--- EXERCISE MATERIAL ---
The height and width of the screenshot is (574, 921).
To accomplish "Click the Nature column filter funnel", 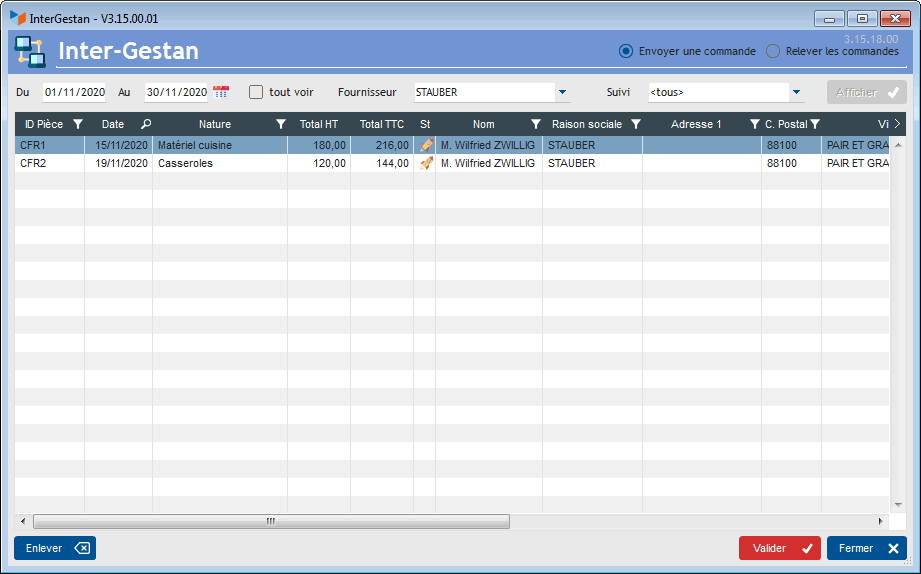I will [x=281, y=124].
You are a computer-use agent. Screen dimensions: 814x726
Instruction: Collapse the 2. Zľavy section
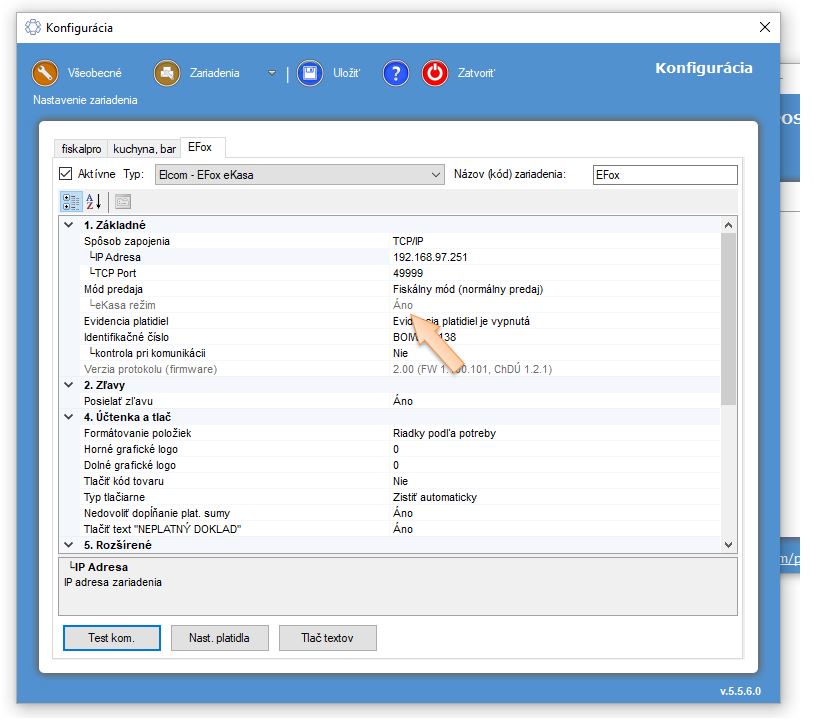click(68, 385)
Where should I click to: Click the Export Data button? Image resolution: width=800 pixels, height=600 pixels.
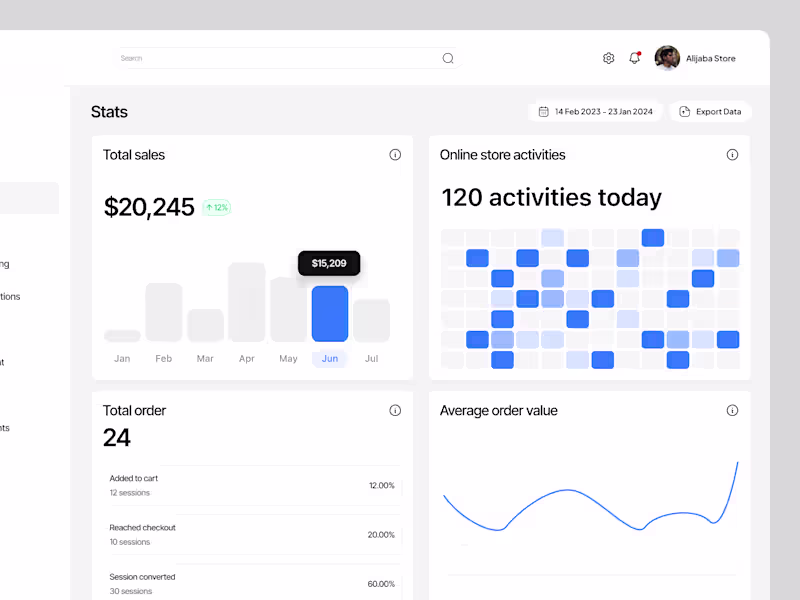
---
▶ [HOW TO COMPLETE THIS TASK] Copy every line of the data above in which the string "height" appears.

▶ [ANSWER SECTION]
The height and width of the screenshot is (574, 921).
Where should I click to: Click the Export Data button? Image resolution: width=800 pixels, height=600 pixels.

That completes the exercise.